当循环队列的队头runqhead和队尾runqtail相同时,说明循环队列中没有任何可运行的协程,否则从队列头部获取一个协程返回。
由于可能存在其他逻辑处理器p来窃取协程,从而造成当前p与其他p同时访问局部队列的情况,因此在此处需要加锁访问,访问结束后释放锁。
// go/src/runtime/proc.go
func runqget(_p_ *p) (gp *g, inheritTime bool) {
// If there's a runnext, it's the next G to run.
next := _p_.runnext
// If the runnext is non-0 and the CAS fails, it could only have been stolen by another P,
// because other Ps can race to set runnext to 0, but only the current P can set it to non-0.

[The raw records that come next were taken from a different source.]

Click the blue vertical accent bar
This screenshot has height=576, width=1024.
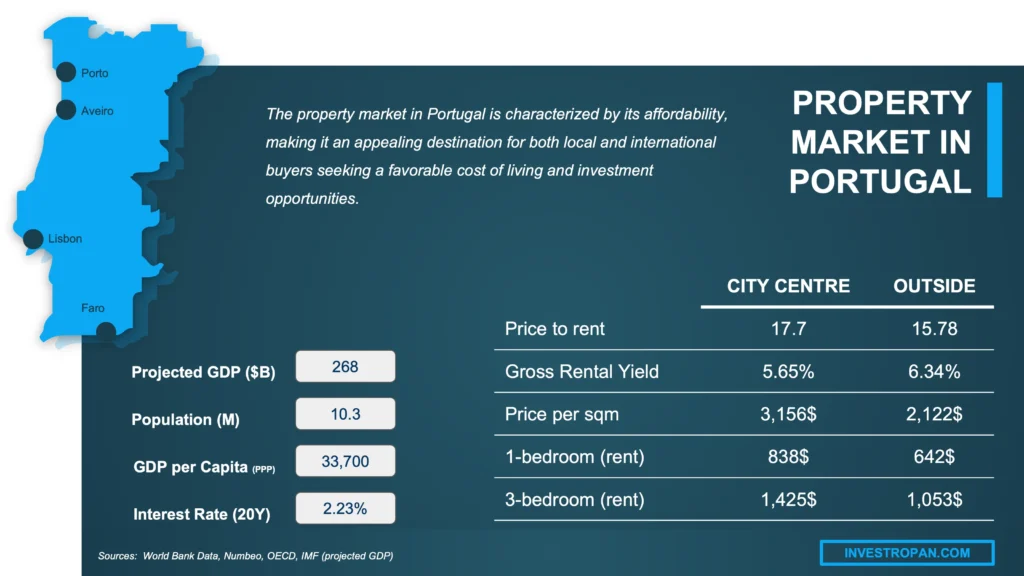[994, 140]
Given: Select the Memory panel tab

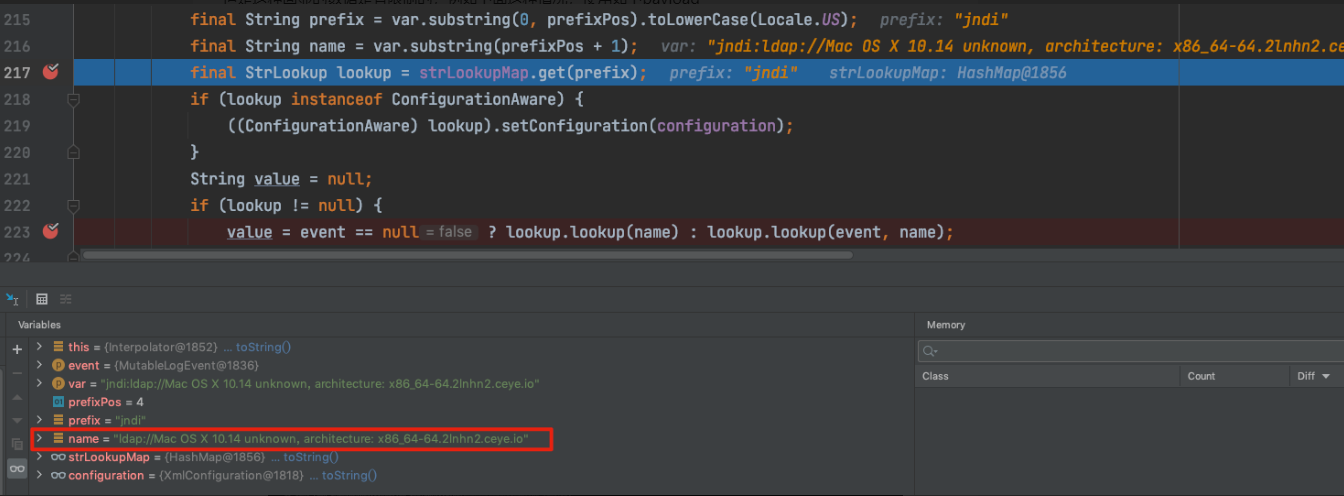Looking at the screenshot, I should (x=945, y=325).
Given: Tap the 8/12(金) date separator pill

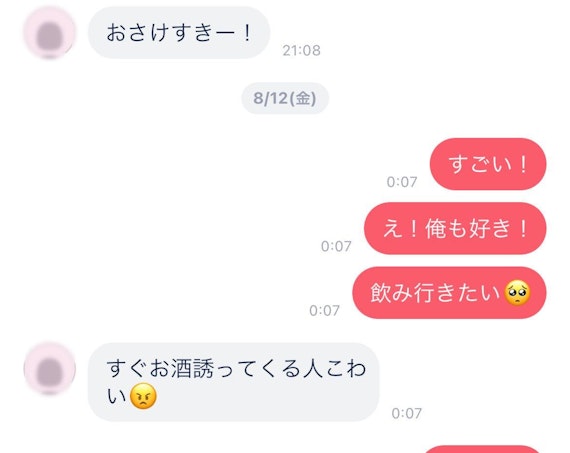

// Hence, there's no need to retry this CAS if it falls.
if next != 0 && _p_.runnext.cas(next, 0) {
return next.ptr(), true
}
for {
h := atomic.LoadAcq(&_p_.runqhead) // load-acquire, synchronize with other consumers
t := _p_.runqtail
if t == h {
return nil, false
}
gp := _p_.runq[h%uint32(len(_p_.runq))].ptr()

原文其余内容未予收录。